[Records for locating the described items]
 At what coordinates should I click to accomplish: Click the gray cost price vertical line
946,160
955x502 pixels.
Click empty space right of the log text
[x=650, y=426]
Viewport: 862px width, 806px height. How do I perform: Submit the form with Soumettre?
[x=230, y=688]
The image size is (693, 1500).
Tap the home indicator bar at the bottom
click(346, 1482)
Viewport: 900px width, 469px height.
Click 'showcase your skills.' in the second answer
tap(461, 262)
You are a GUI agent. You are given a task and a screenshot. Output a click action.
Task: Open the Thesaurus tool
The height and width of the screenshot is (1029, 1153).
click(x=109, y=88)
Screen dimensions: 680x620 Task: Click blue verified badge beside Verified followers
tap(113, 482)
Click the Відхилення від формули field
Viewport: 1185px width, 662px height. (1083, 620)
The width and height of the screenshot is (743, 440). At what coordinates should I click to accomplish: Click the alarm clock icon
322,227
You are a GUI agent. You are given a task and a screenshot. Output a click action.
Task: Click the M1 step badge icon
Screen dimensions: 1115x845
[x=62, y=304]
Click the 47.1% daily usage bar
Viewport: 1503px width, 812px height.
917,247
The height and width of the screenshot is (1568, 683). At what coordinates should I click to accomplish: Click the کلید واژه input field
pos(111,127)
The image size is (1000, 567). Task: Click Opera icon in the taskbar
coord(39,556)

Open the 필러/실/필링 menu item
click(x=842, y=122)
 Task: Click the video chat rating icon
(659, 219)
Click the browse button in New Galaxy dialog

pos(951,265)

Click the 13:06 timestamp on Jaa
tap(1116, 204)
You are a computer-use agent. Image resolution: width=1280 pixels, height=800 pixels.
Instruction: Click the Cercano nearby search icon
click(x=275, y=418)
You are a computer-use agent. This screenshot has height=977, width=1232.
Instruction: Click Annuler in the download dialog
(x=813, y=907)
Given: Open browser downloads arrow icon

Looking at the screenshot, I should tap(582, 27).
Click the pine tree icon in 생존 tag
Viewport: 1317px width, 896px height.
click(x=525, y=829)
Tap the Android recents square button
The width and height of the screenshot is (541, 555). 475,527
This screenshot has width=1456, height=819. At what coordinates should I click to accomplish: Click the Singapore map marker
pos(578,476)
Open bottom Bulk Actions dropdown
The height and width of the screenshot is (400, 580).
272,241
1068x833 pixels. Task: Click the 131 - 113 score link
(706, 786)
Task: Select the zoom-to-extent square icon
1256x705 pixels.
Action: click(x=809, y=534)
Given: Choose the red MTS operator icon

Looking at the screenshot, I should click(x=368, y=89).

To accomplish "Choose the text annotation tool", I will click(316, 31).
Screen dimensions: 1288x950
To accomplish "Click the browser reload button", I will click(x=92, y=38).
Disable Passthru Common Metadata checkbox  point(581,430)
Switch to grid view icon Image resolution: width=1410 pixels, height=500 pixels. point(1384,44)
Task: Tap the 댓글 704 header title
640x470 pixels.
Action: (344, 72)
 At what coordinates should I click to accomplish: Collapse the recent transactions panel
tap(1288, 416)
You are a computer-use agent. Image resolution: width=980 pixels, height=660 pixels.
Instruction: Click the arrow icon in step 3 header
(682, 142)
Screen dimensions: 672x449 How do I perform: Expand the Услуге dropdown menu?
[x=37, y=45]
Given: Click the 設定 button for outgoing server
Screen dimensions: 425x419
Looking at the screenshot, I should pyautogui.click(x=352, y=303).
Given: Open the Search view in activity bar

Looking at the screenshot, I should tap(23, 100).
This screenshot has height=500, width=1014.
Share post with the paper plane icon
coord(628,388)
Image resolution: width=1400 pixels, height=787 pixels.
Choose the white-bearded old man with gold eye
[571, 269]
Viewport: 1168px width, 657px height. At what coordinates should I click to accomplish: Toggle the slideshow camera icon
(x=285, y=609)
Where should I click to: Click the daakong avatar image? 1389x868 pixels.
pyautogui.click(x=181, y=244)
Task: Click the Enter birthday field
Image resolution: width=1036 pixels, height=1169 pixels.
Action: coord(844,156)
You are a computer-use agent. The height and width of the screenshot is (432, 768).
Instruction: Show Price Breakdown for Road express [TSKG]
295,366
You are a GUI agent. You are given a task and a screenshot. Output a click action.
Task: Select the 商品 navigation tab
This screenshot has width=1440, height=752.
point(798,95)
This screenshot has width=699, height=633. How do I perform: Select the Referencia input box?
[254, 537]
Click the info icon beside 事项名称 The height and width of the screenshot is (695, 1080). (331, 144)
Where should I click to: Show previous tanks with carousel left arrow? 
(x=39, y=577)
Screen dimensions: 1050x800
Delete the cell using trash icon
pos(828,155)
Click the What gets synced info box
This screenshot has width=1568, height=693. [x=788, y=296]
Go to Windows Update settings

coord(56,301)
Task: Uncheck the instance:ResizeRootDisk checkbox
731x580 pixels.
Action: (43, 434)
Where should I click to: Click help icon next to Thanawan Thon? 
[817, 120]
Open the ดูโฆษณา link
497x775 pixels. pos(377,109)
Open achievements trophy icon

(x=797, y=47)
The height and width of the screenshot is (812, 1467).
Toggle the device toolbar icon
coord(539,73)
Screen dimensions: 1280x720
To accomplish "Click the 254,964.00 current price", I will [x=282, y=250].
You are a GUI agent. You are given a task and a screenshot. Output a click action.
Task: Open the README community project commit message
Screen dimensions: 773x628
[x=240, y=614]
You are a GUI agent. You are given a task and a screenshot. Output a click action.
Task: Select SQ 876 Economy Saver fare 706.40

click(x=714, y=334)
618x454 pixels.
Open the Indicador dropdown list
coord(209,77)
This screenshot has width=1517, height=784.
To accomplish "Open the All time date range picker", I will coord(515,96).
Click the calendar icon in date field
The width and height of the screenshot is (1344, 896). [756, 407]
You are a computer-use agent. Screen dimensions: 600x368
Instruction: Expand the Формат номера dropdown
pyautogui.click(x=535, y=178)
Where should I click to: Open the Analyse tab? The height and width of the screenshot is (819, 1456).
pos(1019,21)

**Set problem**
Extract every line of the material above and reproduce each one word for word.

**Written answer**
 At what coordinates should I click to accomplish: Click the gray cost price vertical line
946,160
955x502 pixels.
Click empty space right of the log text
[x=650, y=426]
Viewport: 862px width, 806px height. How do I perform: Submit the form with Soumettre?
[x=230, y=688]
The image size is (693, 1500).
Tap the home indicator bar at the bottom
click(346, 1482)
Viewport: 900px width, 469px height.
Click 'showcase your skills.' in the second answer
tap(461, 262)
You are a GUI agent. You are given a task and a screenshot. Output a click action.
Task: Open the Thesaurus tool
The height and width of the screenshot is (1029, 1153).
click(x=109, y=88)
Screen dimensions: 680x620 Task: Click blue verified badge beside Verified followers
tap(113, 482)
Click the Відхилення від формули field
Viewport: 1185px width, 662px height. (1083, 620)
The width and height of the screenshot is (743, 440). At what coordinates should I click to accomplish: Click the alarm clock icon
322,227
You are a GUI agent. You are given a task and a screenshot. Output a click action.
Task: Click the M1 step badge icon
Screen dimensions: 1115x845
[x=62, y=304]
Click the 47.1% daily usage bar
Viewport: 1503px width, 812px height.
917,247
The height and width of the screenshot is (1568, 683). At what coordinates should I click to accomplish: Click the کلید واژه input field
pos(111,127)
The image size is (1000, 567). Task: Click Opera icon in the taskbar
coord(39,556)

Open the 필러/실/필링 menu item
click(x=842, y=122)
 Task: Click the video chat rating icon
(659, 219)
Click the browse button in New Galaxy dialog

pos(951,265)

Click the 13:06 timestamp on Jaa
tap(1116, 204)
You are a computer-use agent. Image resolution: width=1280 pixels, height=800 pixels.
Instruction: Click the Cercano nearby search icon
click(x=275, y=418)
You are a computer-use agent. This screenshot has height=977, width=1232.
Instruction: Click Annuler in the download dialog
(x=813, y=907)
Given: Open browser downloads arrow icon

Looking at the screenshot, I should tap(582, 27).
Click the pine tree icon in 생존 tag
Viewport: 1317px width, 896px height.
click(x=525, y=829)
Tap the Android recents square button
The width and height of the screenshot is (541, 555). 475,527
This screenshot has width=1456, height=819. At what coordinates should I click to accomplish: Click the Singapore map marker
pos(578,476)
Open bottom Bulk Actions dropdown
The height and width of the screenshot is (400, 580).
272,241
1068x833 pixels. Task: Click the 131 - 113 score link
(706, 786)
Task: Select the zoom-to-extent square icon
1256x705 pixels.
Action: click(x=809, y=534)
Given: Choose the red MTS operator icon

Looking at the screenshot, I should click(x=368, y=89).

To accomplish "Choose the text annotation tool", I will click(316, 31).
Screen dimensions: 1288x950
To accomplish "Click the browser reload button", I will click(x=92, y=38).
Disable Passthru Common Metadata checkbox  point(581,430)
Switch to grid view icon Image resolution: width=1410 pixels, height=500 pixels. point(1384,44)
Task: Tap the 댓글 704 header title
640x470 pixels.
Action: (344, 72)
 At what coordinates should I click to accomplish: Collapse the recent transactions panel
tap(1288, 416)
You are a computer-use agent. Image resolution: width=980 pixels, height=660 pixels.
Instruction: Click the arrow icon in step 3 header
(682, 142)
Screen dimensions: 672x449 How do I perform: Expand the Услуге dropdown menu?
[x=37, y=45]
Given: Click the 設定 button for outgoing server
Screen dimensions: 425x419
Looking at the screenshot, I should pyautogui.click(x=352, y=303).
Given: Open the Search view in activity bar

Looking at the screenshot, I should tap(23, 100).
This screenshot has height=500, width=1014.
Share post with the paper plane icon
coord(628,388)
Image resolution: width=1400 pixels, height=787 pixels.
Choose the white-bearded old man with gold eye
[571, 269]
Viewport: 1168px width, 657px height. At what coordinates should I click to accomplish: Toggle the slideshow camera icon
(x=285, y=609)
Where should I click to: Click the daakong avatar image? 1389x868 pixels.
pyautogui.click(x=181, y=244)
Task: Click the Enter birthday field
Image resolution: width=1036 pixels, height=1169 pixels.
Action: coord(844,156)
You are a computer-use agent. The height and width of the screenshot is (432, 768).
Instruction: Show Price Breakdown for Road express [TSKG]
295,366
You are a GUI agent. You are given a task and a screenshot. Output a click action.
Task: Select the 商品 navigation tab
This screenshot has width=1440, height=752.
point(798,95)
This screenshot has width=699, height=633. How do I perform: Select the Referencia input box?
[254, 537]
Click the info icon beside 事项名称 The height and width of the screenshot is (695, 1080). (331, 144)
Where should I click to: Show previous tanks with carousel left arrow? 
(x=39, y=577)
Screen dimensions: 1050x800
Delete the cell using trash icon
pos(828,155)
Click the What gets synced info box
This screenshot has width=1568, height=693. [x=788, y=296]
Go to Windows Update settings

coord(56,301)
Task: Uncheck the instance:ResizeRootDisk checkbox
731x580 pixels.
Action: (43, 434)
Where should I click to: Click help icon next to Thanawan Thon? 
[817, 120]
Open the ดูโฆษณา link
497x775 pixels. pos(377,109)
Open achievements trophy icon

(x=797, y=47)
The height and width of the screenshot is (812, 1467).
Toggle the device toolbar icon
coord(539,73)
Screen dimensions: 1280x720
To accomplish "Click the 254,964.00 current price", I will [x=282, y=250].
You are a GUI agent. You are given a task and a screenshot. Output a click action.
Task: Open the README community project commit message
Screen dimensions: 773x628
[x=240, y=614]
You are a GUI agent. You are given a task and a screenshot. Output a click action.
Task: Select SQ 876 Economy Saver fare 706.40

click(x=714, y=334)
618x454 pixels.
Open the Indicador dropdown list
coord(209,77)
This screenshot has width=1517, height=784.
To accomplish "Open the All time date range picker", I will coord(515,96).
Click the calendar icon in date field
The width and height of the screenshot is (1344, 896). [756, 407]
You are a computer-use agent. Screen dimensions: 600x368
Instruction: Expand the Формат номера dropdown
pyautogui.click(x=535, y=178)
Where should I click to: Open the Analyse tab? The height and width of the screenshot is (819, 1456).
pos(1019,21)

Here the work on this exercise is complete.